Exercise details:
In the records below, find the line with "Where should I click to: Expand" and repeat exactly every line from it through the line with "Task: Enable Appear after scrolling checkbox". Pictures stay out.
(Data under study Opens)
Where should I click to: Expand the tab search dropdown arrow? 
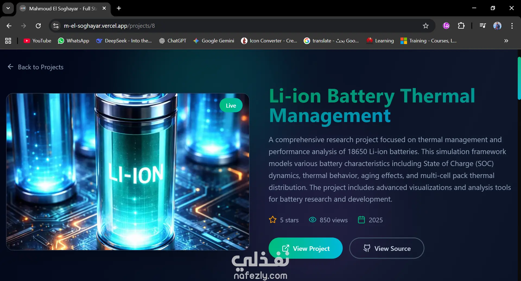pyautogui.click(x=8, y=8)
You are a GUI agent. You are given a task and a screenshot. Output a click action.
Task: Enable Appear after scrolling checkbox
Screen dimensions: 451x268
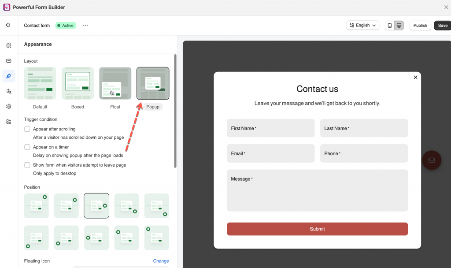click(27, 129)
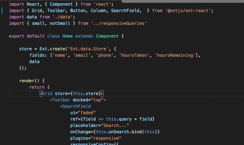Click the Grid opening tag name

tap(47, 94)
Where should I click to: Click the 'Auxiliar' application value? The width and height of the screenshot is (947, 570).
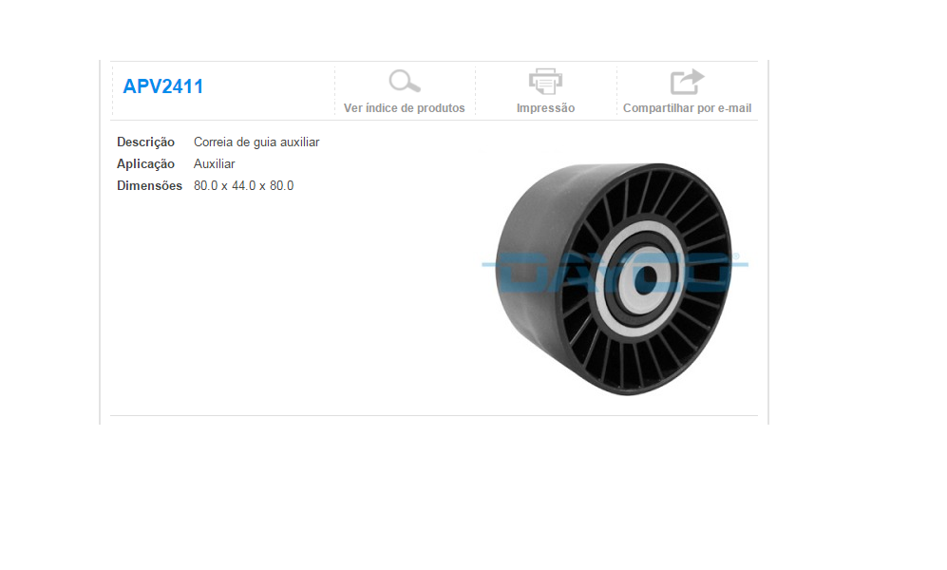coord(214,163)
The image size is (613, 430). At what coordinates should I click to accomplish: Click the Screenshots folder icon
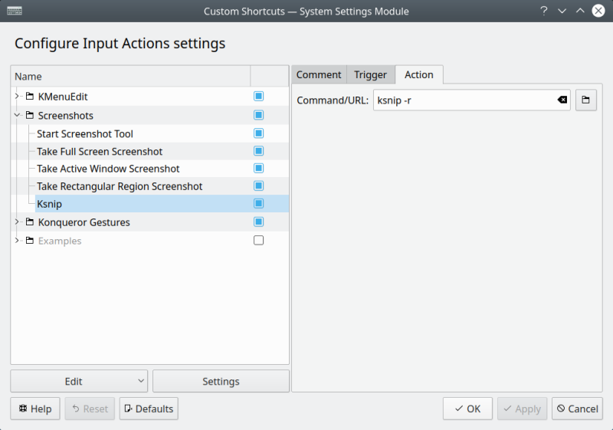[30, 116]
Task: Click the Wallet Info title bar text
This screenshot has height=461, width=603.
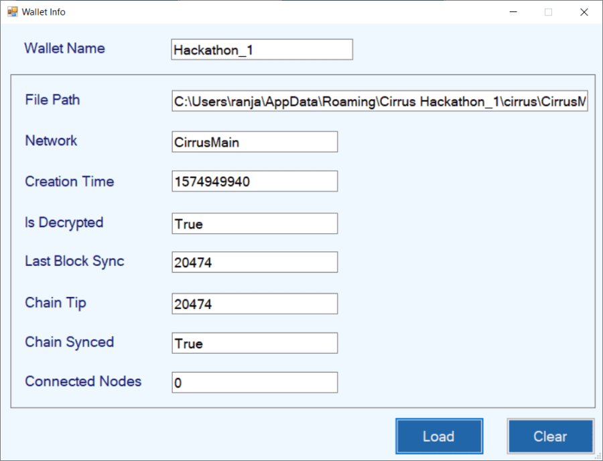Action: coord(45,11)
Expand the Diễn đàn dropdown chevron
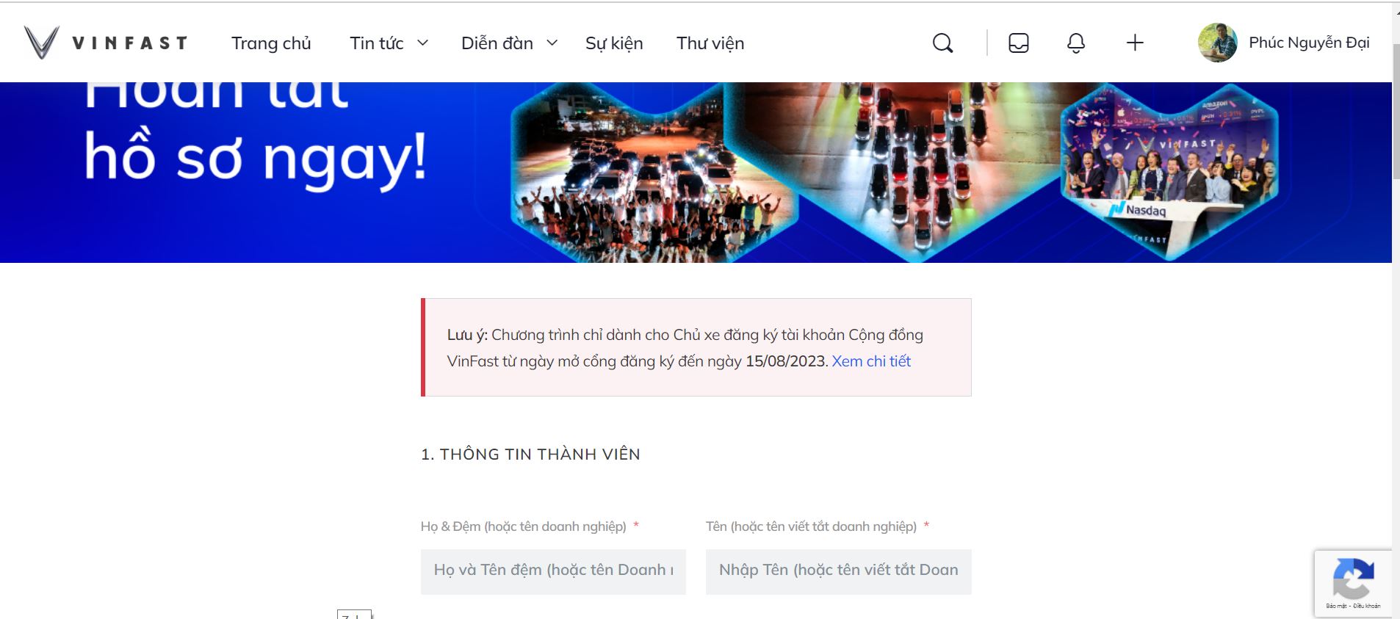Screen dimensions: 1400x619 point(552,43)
(Data under study Closes)
(Data under study Opens)
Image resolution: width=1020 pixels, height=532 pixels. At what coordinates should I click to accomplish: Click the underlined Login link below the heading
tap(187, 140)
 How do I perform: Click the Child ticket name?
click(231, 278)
(Data under study Closes)
(Data under study Opens)
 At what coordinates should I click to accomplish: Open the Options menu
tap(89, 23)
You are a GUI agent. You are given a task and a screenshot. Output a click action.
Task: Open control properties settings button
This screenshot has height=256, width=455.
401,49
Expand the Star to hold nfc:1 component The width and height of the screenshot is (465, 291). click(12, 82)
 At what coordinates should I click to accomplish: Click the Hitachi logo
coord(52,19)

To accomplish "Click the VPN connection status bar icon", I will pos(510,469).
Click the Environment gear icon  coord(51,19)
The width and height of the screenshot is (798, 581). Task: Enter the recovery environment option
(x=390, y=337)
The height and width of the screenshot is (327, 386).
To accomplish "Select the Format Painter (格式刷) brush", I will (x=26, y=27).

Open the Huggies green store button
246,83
(Data under study Closes)
The answer:
Where should I click to: Expand the tab search dropdown arrow? 
pyautogui.click(x=8, y=8)
You are a GUI agent. You are given a task and a screenshot. Output a click action.
Task: Enable Appear after scrolling checkbox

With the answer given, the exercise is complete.